It’s election time in the good old U. S. and A. Nothing particularly interesting is going on in my little piece of the world. There are only about 5 races that I really had to think about who I was going to vote for. The rest were either running unopposed or there was a Libertarian candidate on the ballot. I would never vote party line for either of the prevailing parties, but since there’s really no chance that any of the Libertarians will win, I cast my lot with them to make a point about how I feel about the current power structure.
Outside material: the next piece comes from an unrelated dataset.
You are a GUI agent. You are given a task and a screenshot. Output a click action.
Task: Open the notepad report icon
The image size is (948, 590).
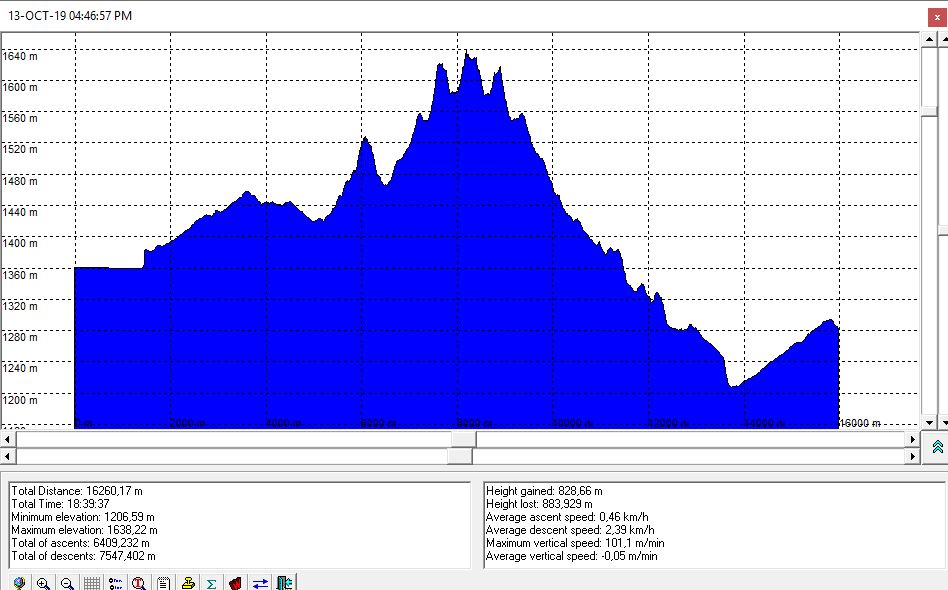[x=163, y=583]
On of the things I hate about politics is the negative campaign ads. The problem I have isn’t that they are negative, but that they are fundamentally flawed logically. Last night I happened to be watching live TV for a change, when the 11 O’clock news came on. (O.k. I wasn’t exactly watching TV at all, I was editing photos and Laura fell asleep on the couch with the Tivo remote.) Anyway, every commercial between segments of news was a campaign ad. I noticed that none of the commercials told you anything about the platform of the candidate who sponsored the ad. Instead the provided a laundry list of reasons why you shouldn’t vote for the other guy. I don’t have a particular problem with this, if the things they’re saying are true, but hearing reasons not to vote for candidate X does not automatically mean I should vote for candidate Y. I could vote for candidate Z, or if I think the good that candidate X does outweighs the negative, then I could still vote for him (or her). Campaigns bank on this false dichotomy, and far too often it works.
I think it would be interesting to see what elections would be like if candidates weren’t allowed to talk about their opponents in campaign ads. Instead of telling me all the reasons why I shouldn’t vote for the other guy, you would only be able to tell me the reasons why I should vote for you. Candidates could do this voluntarily if they wanted, but I’m not going to hold my breath.